The embassy attacks put teeth on these taunts. And two years after bin Laden’s declaration of war by fax, the bombings showed worrisome operational reach and sophistication. For a group hanging its reputation on its violent theater, the simultaneous, deadly attack was a coup—and a name-making moment.
On August 20, 1998, thirteen days after the embassies were bombed, U.S. naval ships in the Arabian Sea unleashed a volley of cruise missiles. Thirteen of them, fired toward Khartoum, hit what American intelligence believed was a factory connected to bin Laden and producing chemical weapons—including nerve gas. The intelligence was later judged to be wrong; the building had in fact produced pharmaceuticals. A Sudanese worker was killed, and to the ire of many, the destruction of the factory deprived thousands of Sudanese of medicine. The true owner of the factory—who was not connected to bin Laden’s murky business holdings, as was once believed—later filed suit against the United States.
The same day, sixty-six Tomahawk cruise missiles sailed toward Al Qaeda training camps in eastern Afghanistan, where the United States thought bin Laden would be; he was instead on the road to Kabul, ninety miles to the north. In the aftermath of the explosions, Al Qaeda observers counted five or six dead Arabs, while the Taliban accused Americans of killing twenty-two Afghans and wounding twice that number. The Clinton administration estimated up to thirty militants were killed.

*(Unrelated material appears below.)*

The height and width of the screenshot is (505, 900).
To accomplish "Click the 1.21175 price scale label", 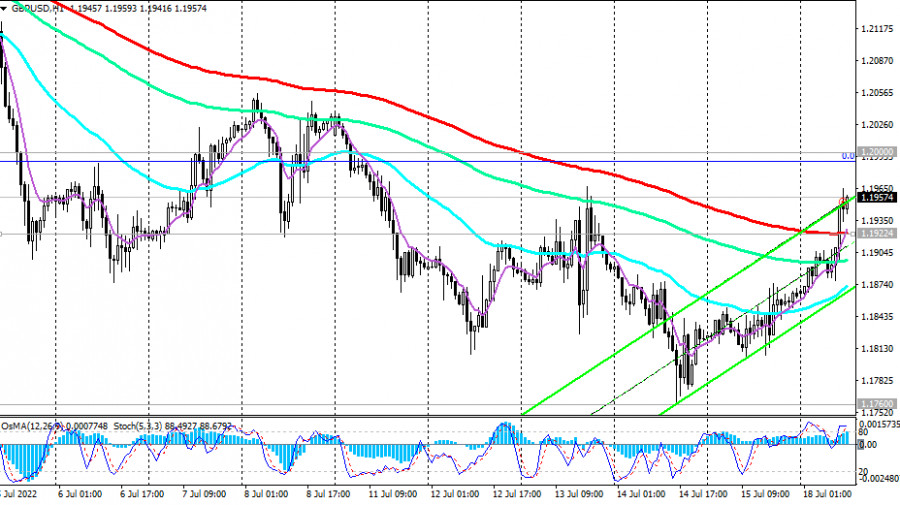I will click(880, 28).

There were other casualties of the strike, largely unaccounted for at the time. Prior to the strike, U.S. officials feared the Pakistanis would think the U.S. missiles crossing over their country were from India. But they worried more that members of Pakistan’s military and intelligence establishment would tip off the Taliban or bin Laden about the impending strike. So they gave the Pakistanis notice, but just barely: Over a late-night chicken tikka dinner in Islamabad on the night of August 20, Vice Chairman of the Joint Chiefs of Staff General Joseph Ralston told the head of the Pakistani army, General Jehangir Karamat, that in ten minutes, missiles would be entering Pakistani airspace.
Not only were the Pakistanis kept in the dark, but they also lost men. Some of the buildings blown apart by the missiles were in fact used by Pakistan’s Inter-Services Intelligence (ISI), killing, by some accounts, five of its intelligence officers and twenty of its trainees. The event left the Pakistani leadership irate and the Americans ever more skeptical, asking why Pakistani officers were near bin Laden’s camps in the first place.

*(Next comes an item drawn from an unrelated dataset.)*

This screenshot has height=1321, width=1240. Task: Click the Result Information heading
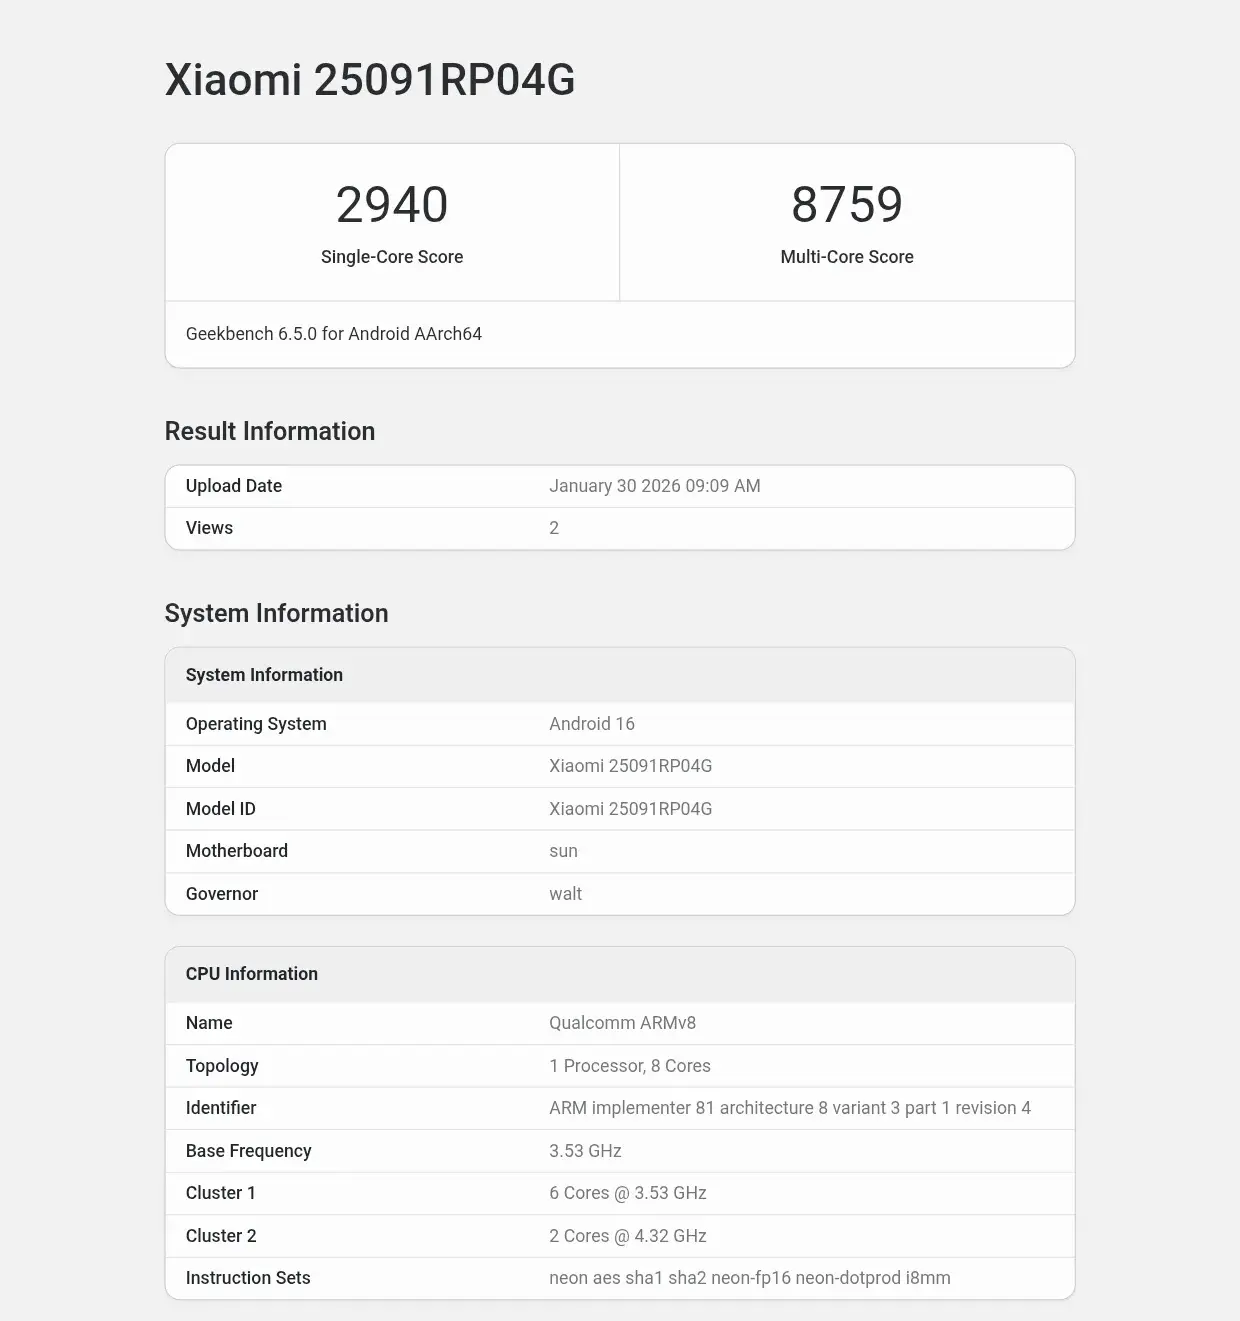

The relationship continued to degrade. After bin Laden disappeared into the snow-tracked Afghan mountains, the United States increasingly pressured the government of Pakistan to intervene with bin Laden’s hosts—the Taliban, who received significant patronage from Pakistan—to turn him over. These demands were met with indignant replies.
“Quite honestly,” one Pakistani official complained in a New Yorker article printed during the winter I spent at CFR, “what would Pakistan gain by going into Afghanistan and snatching bin Laden for you? We are the most heavily sanctioned United States ally. We helped you capture Ramzi Yousef . . . and all we got were thank-you notes. You lobbed missiles across our territory with no advance warning! You humiliated our government! You killed Pakistani intelligence officers!”
So started, long before we knew how much it would matter, an unhealthy tradition of American administrations, skeptical of Pakistan’s allegiance, demanding that the Pakistanis bring them bin Laden, all the while leaving the Pakistanis feeling less and less like an ally—and feeling less inclined to act that way.
* * *
Sometime that winter, my old friend and mentor John Vines from 3rd Rangers called me and asked whether, if he were fortunate enough to be selected to command the 82nd Airborne Division the following year, I’d be interested in being his assistant division commander for operations. I said yes immediately.
In June 2000, two months before my forty-sixth birthday, I began my third tour as a paratrooper in the 82nd Airborne. I replaced Dave Petraeus as the assistant division command for operations. Vines commanded some sixteen thousand 82nd paratroopers through seven capable brigade commanders and his experienced chief of staff. That left the two ADCs, one each for operations and support, with tremendous freedom and authority but little bureaucratic responsibility. The position gave us time to focus on training, mentoring subordinate leaders, and serving, along with the division’s command sergeant major, as additional eyes and ears for the commander. Being an understudy to Vines was also a great opportunity to learn how to be a general officer.